Quarantaine pour le roi et rapprochement avec la Chine
Le Covid-19 a par ailleurs affecté l’environnement du roi et de la reine, qui ont été placé en quarantaine après que 7 de leurs employés aient été testés positifs (l’état de ceux-ci serait stable).
La crise, elle, aurait rapproché un peu plus Kuala Lumpur de Pékin, la Chine ayant prêté main forte à la Malaisie. Les rapports déjà étroits entre les deux pays pourraient se voir renforcer et accentuer une division Orient/Occident même si, dans l’immédiat, la Malaisie comme la plupart des pays d’Asie du Sud-est ont intérêt à jouer à la fois sur le tableau chinois et sur la proximité commerciale et financière avec l’Occident.

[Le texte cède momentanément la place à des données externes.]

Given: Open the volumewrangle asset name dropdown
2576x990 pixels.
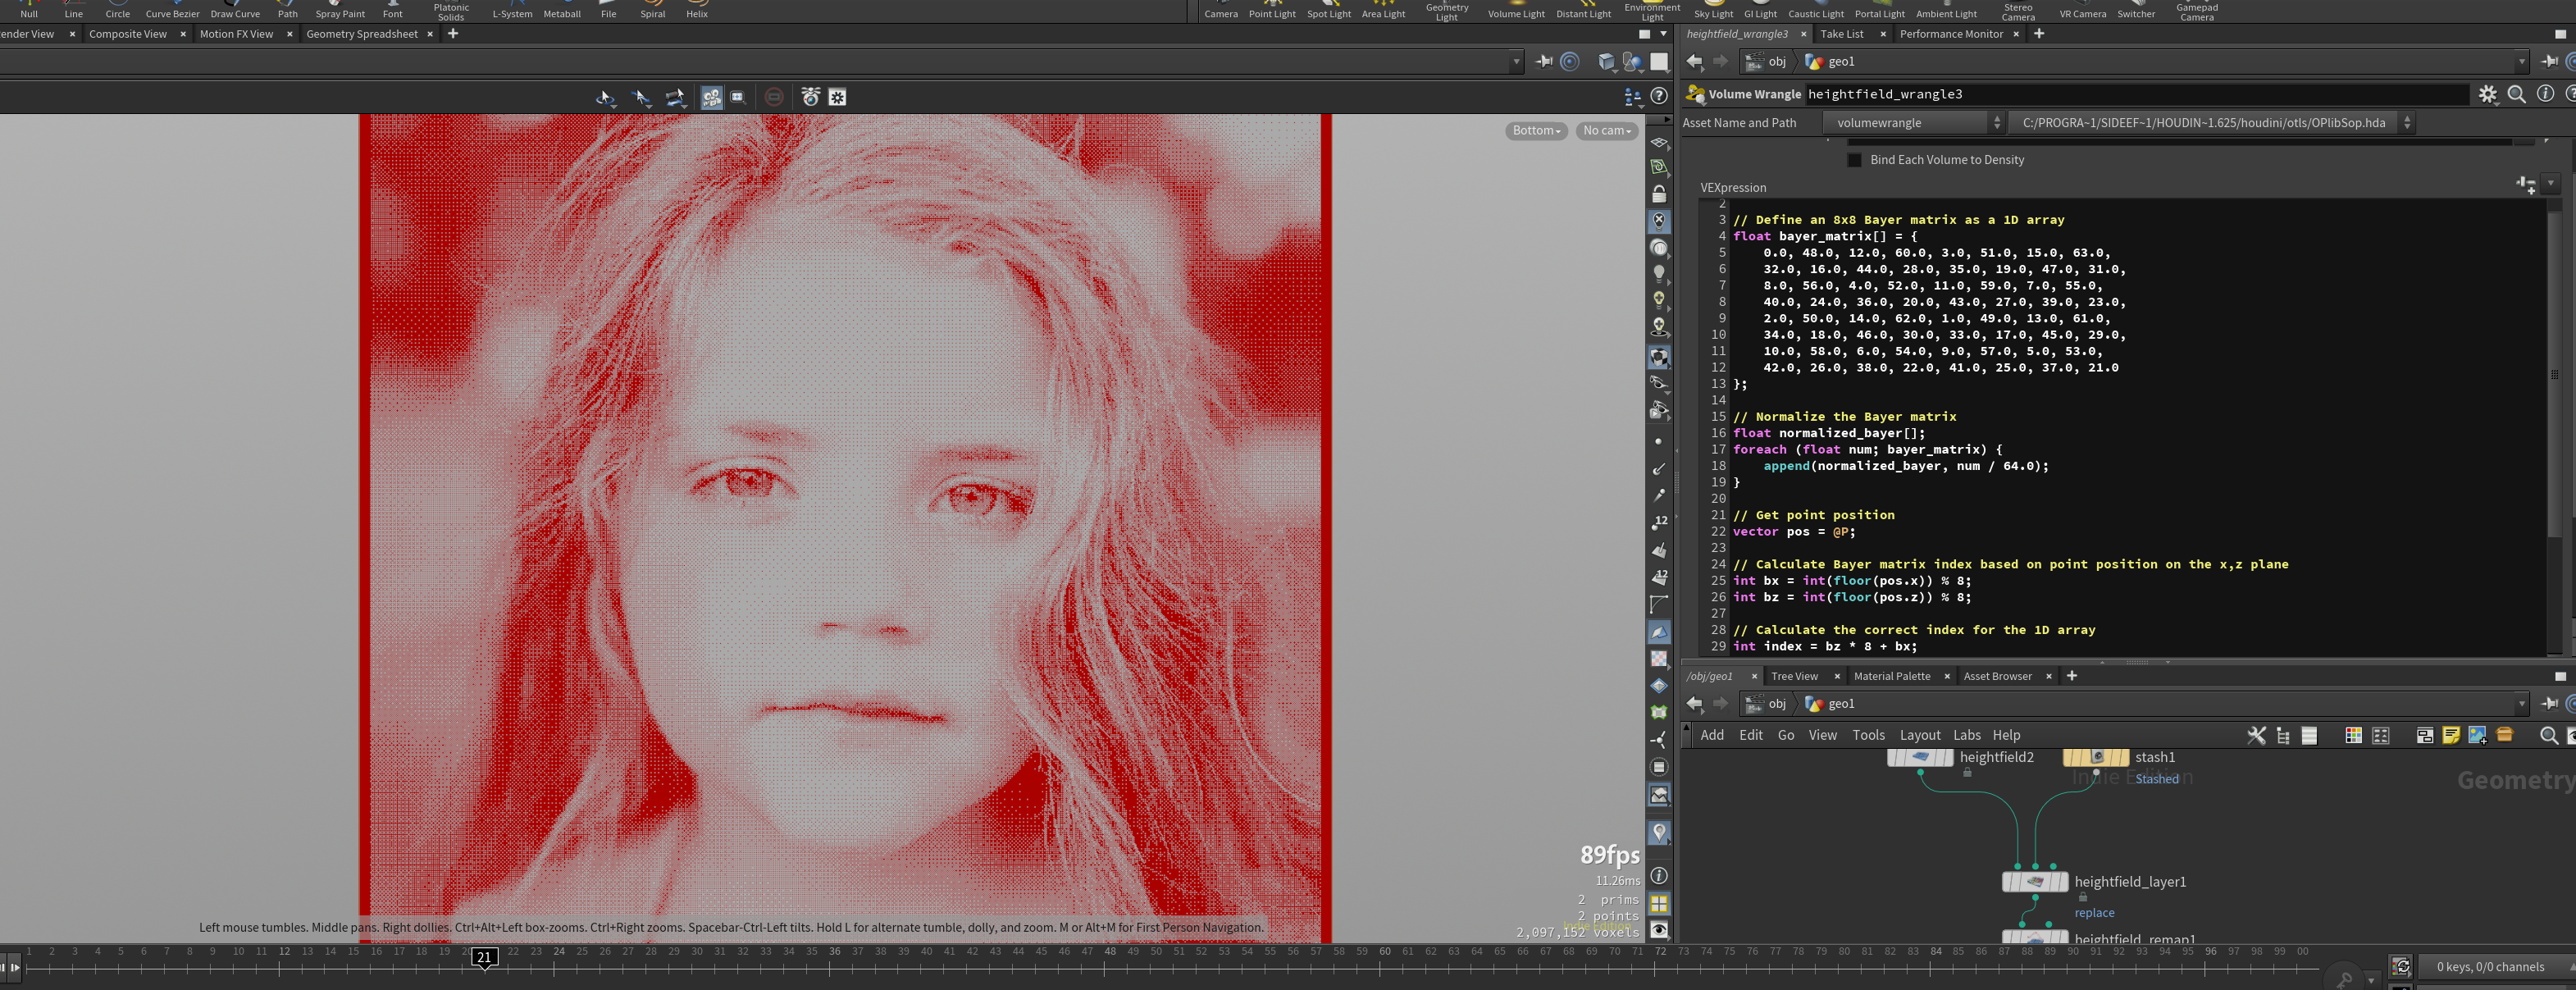Looking at the screenshot, I should 1914,123.
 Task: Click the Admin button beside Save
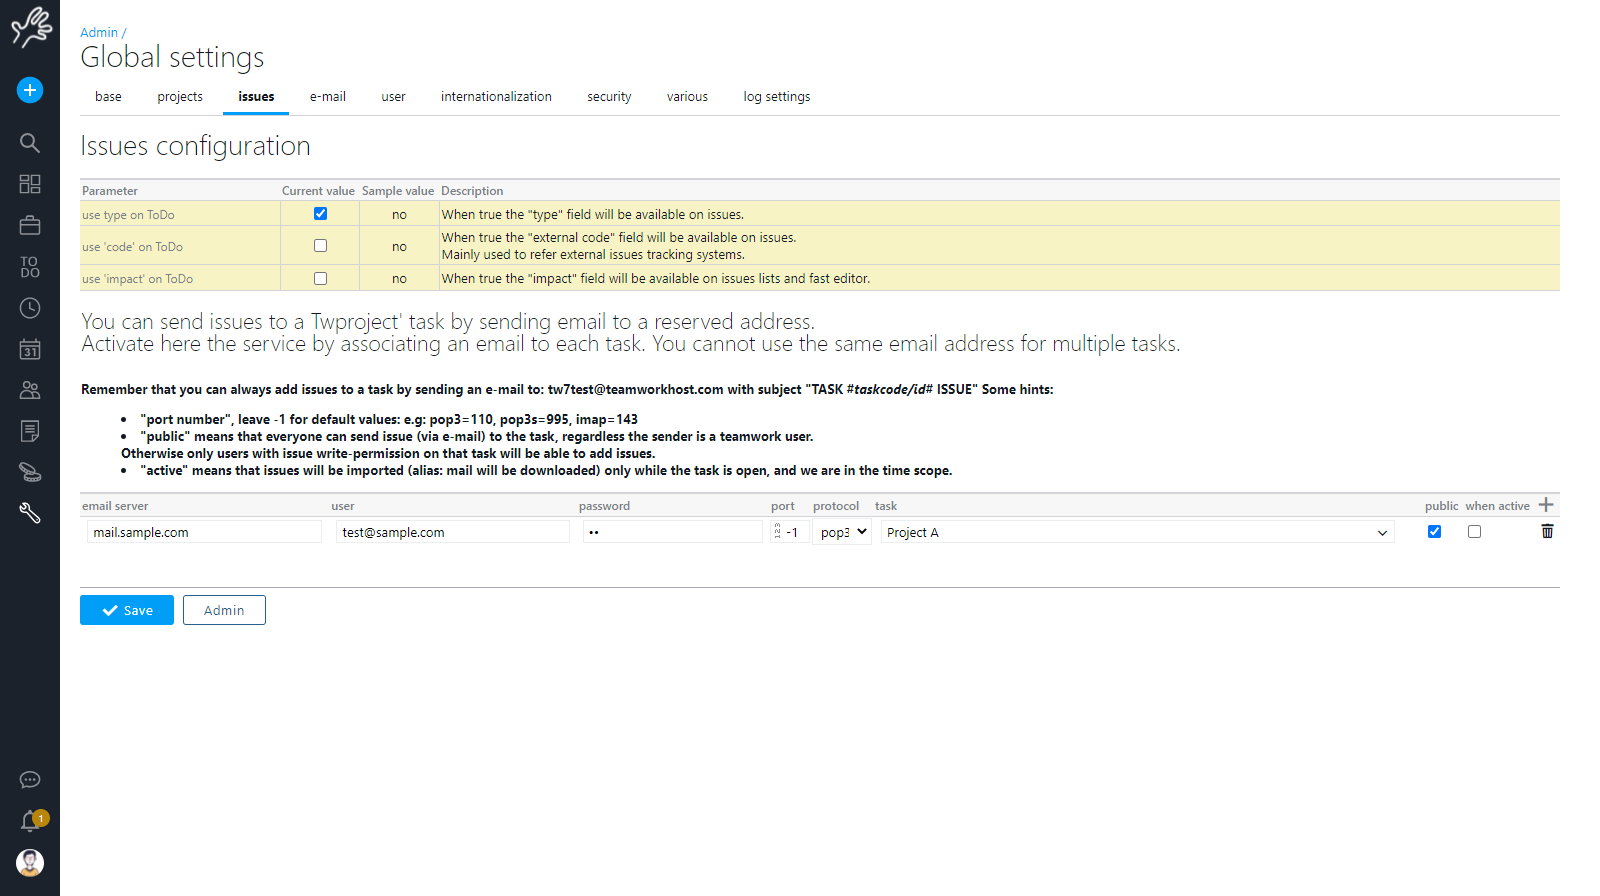[224, 610]
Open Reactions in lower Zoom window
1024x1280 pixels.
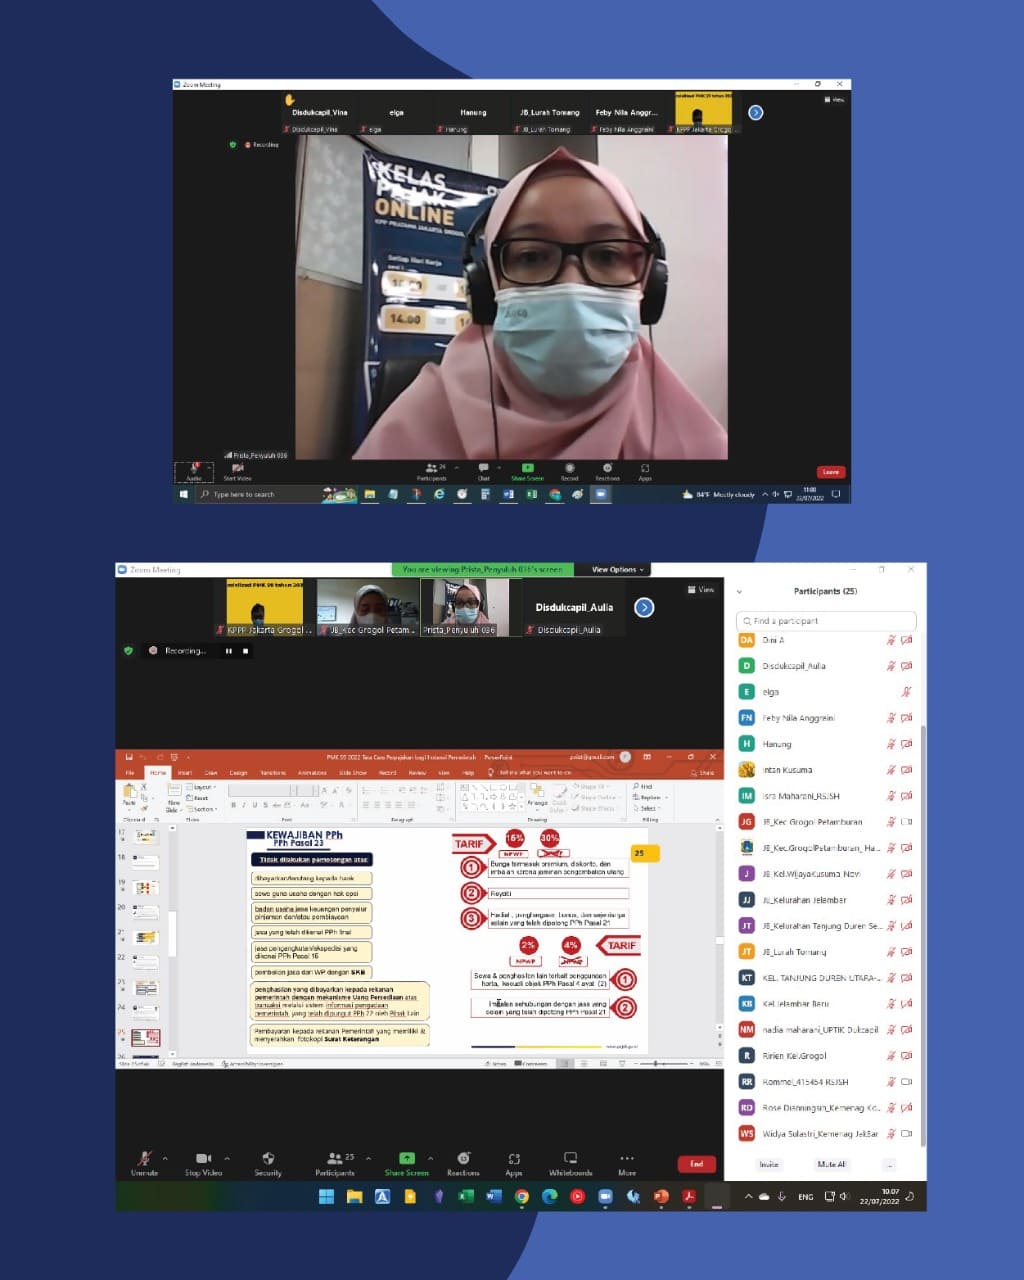(x=463, y=1162)
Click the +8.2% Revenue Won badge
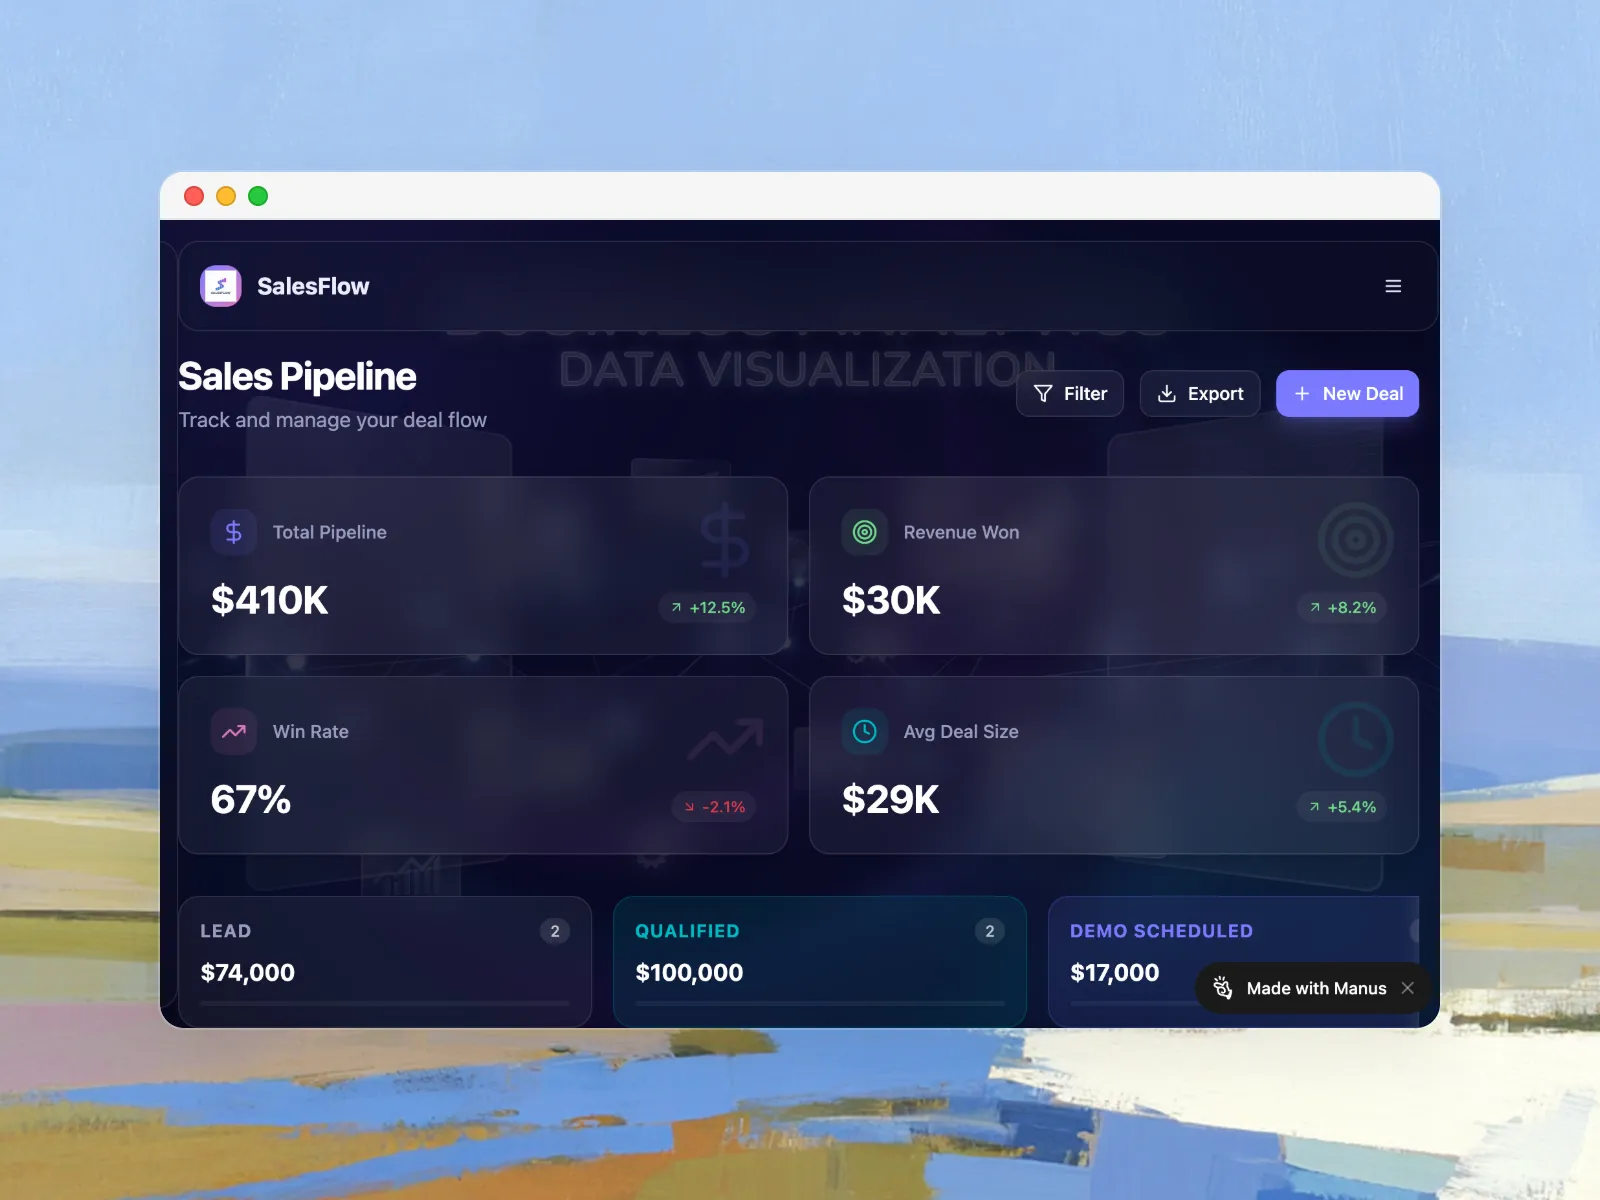Screen dimensions: 1600x1200 [x=1342, y=607]
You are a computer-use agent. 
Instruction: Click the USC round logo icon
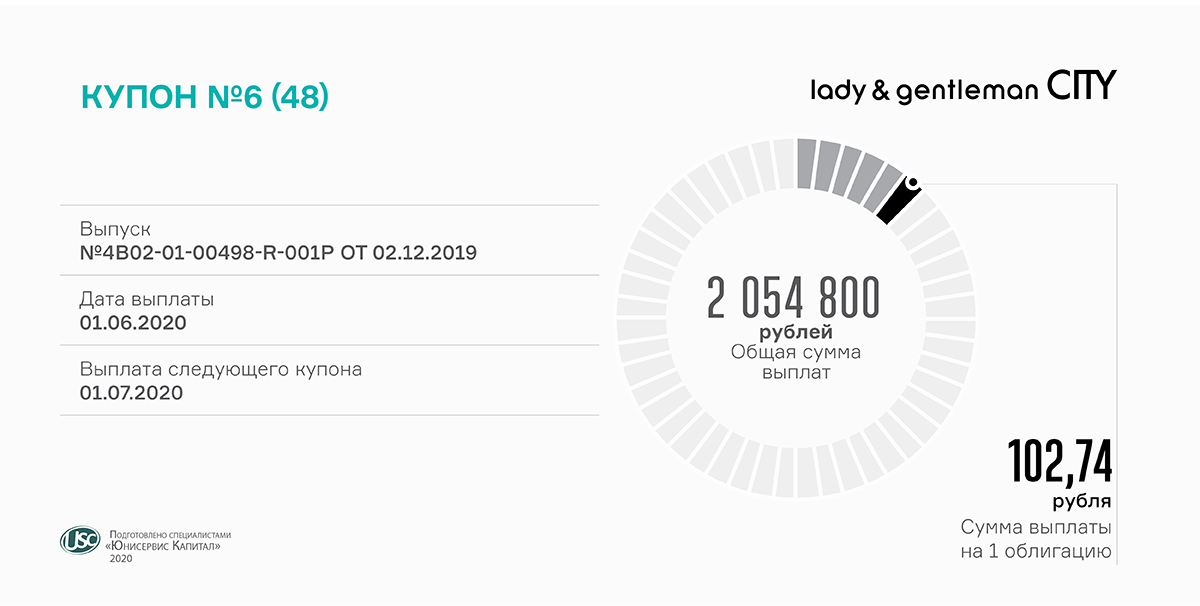click(80, 541)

Par ailleurs, la Malaisie, deuxième producteur au monde d’huile de palme derrière l’Indonésie, a par ailleurs vu sa production largement ralentir. Riche en matières premières (gaz, pétrole, bois…), le pays va connaître un coup d’arrêt économique mais devrait être parmi les Etats qui se remettront assez vite de la crise sanitaire.